Introduces granular permission scopes for API tokens (docker:report, docker:manage, host-agent:report, monitoring:read/write, settings:read/write) allowing tokens to be restricted to minimum required access. Legacy tokens default to full access until scopes are explicitly configured. Adds standalone host agent for monitoring Linux, macOS, and Windows servers outside Proxmox/Docker estates. New Servers workspace in UI displays uptime, OS metadata, and capacity metrics from enrolled agents. Includes comprehensive token management UI overhaul with scope presets, inline editing, and visual scope indicators.
3.8 KiB
Pulse Host Agent
The Pulse host agent extends monitoring to standalone servers that do not expose Proxmox or Docker APIs. With it you can surface uptime, OS metadata, CPU load, memory/disk utilisation, and connection health for any Linux, macOS, or Windows machine alongside the rest of your infrastructure.
Prerequisites
- Pulse
main(or a release that includes/api/agents/host/report) - An API token with the
host-agent:reportscope (create under Settings → Security) - Outbound HTTP/HTTPS connectivity from the host back to Pulse
ℹ️ The agent only initiates outbound connections; no inbound firewall rules are required.
Quick Start
Replace
<api-token>with a Pulse API token limited to thehost-agent:reportscope.

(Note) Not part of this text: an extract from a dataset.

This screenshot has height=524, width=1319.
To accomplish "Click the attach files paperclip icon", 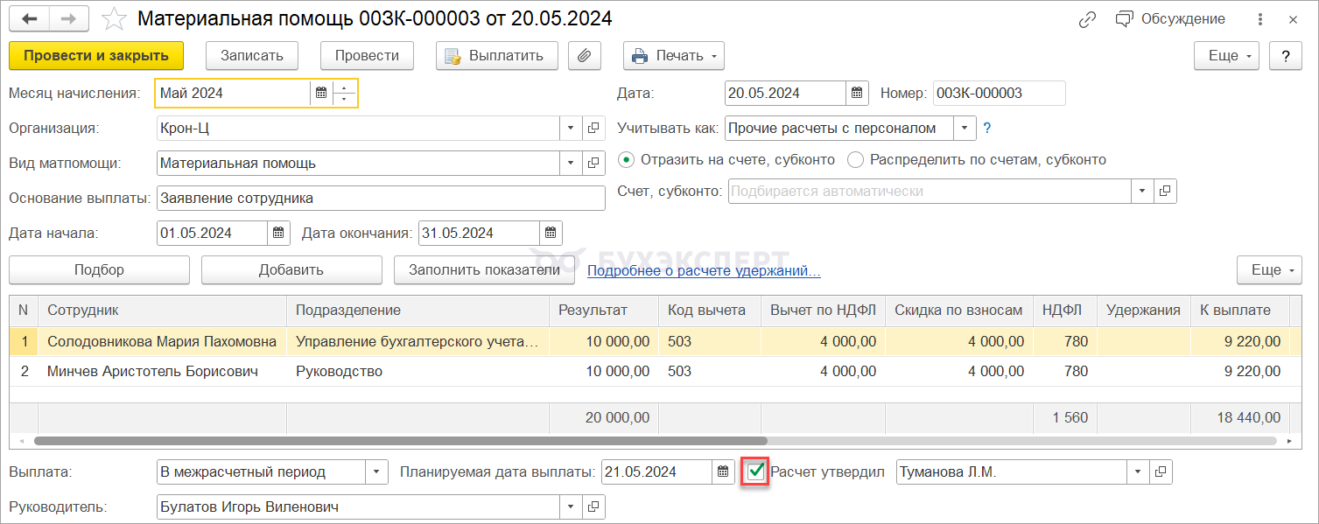I will (x=584, y=55).
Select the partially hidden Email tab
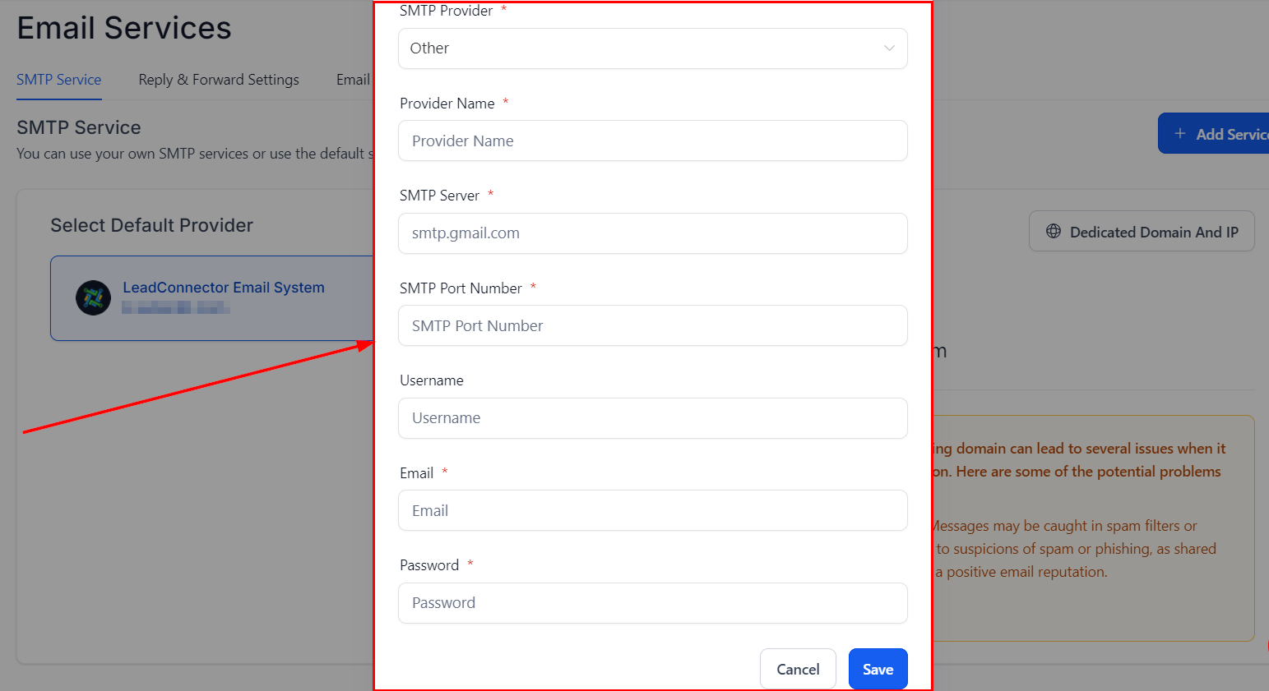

Tokens generated from Settings → Agents → Host agents already apply this scope.
Linux (systemd)
sudo curl -fsSL https://github.com/rcourtman/Pulse/releases/latest/download/pulse-host-agent-linux-amd64 \
-o /usr/local/bin/pulse-host-agent
sudo chmod +x /usr/local/bin/pulse-host-agent
sudo /usr/local/bin/pulse-host-agent \
--url http://pulse.example.local:7655 \
--token <api-token> \
--interval 30s
For persistence, drop a systemd unit (e.g. /etc/systemd/system/pulse-host-agent.service) referencing the same command and enable it with systemctl enable --now pulse-host-agent.
macOS (launchd)
sudo curl -fsSL https://github.com/rcourtman/Pulse/releases/latest/download/pulse-host-agent-darwin-arm64 \
-o /usr/local/bin/pulse-host-agent
sudo chmod +x /usr/local/bin/pulse-host-agent
sudo /usr/local/bin/pulse-host-agent \
--url http://pulse.example.local:7655 \
--token <api-token> \
--interval 30s
Create ~/Library/LaunchAgents/com.pulse.host-agent.plist to keep the agent running between logins:
<?xml version="1.0" encoding="UTF-8"?>
<!DOCTYPE plist PUBLIC "-//Apple//DTD PLIST 1.0//EN" "http://www.apple.com/DTDs/PropertyList-1.0.dtd">
<plist version="1.0">
<dict>
<key>Label</key>
<string>com.pulse.host-agent</string>
<key>ProgramArguments</key>
<array>
<string>/usr/local/bin/pulse-host-agent</string>
<string>--url</string>
<string>http://pulse.example.local:7655</string>
<string>--token</string>
<string><api-token></string>
<string>--interval</string>
<string>30s</string>
</array>
<key>RunAtLoad</key><true/>
<key>KeepAlive</key><true/>
<key>StandardOutPath</key><string>/Users/your-user/Library/Logs/pulse-host-agent.log</string>
<key>StandardErrorPath</key><string>/Users/your-user/Library/Logs/pulse-host-agent.log</string>
</dict>
</plist>
Load it with launchctl load ~/Library/LaunchAgents/com.pulse.host-agent.plist.
Windows
A Windows build will ship shortly. In the meantime run the Linux/WSL binary or compile from source (GOOS=windows GOARCH=amd64).
Command Flags
| Flag | Description |
|---|---|
--url |
Pulse base URL (defaults to http://localhost:7655) |
--token |
API token with monitoring write access |
--interval |
Polling interval (30s default) |
--hostname |
Override reported hostname |
--agent-id |
Override agent identifier (used as dedupe key) |
--tag |
Optional tag(s) to annotate the host (repeatable) |
--insecure |
Skip TLS verification (development/testing only) |
--once |
Send a single report and exit |
Run pulse-host-agent --help for the full list.
Viewing Hosts
- Settings → Agents → Host agents lists every reporting host and provides ready-made install commands.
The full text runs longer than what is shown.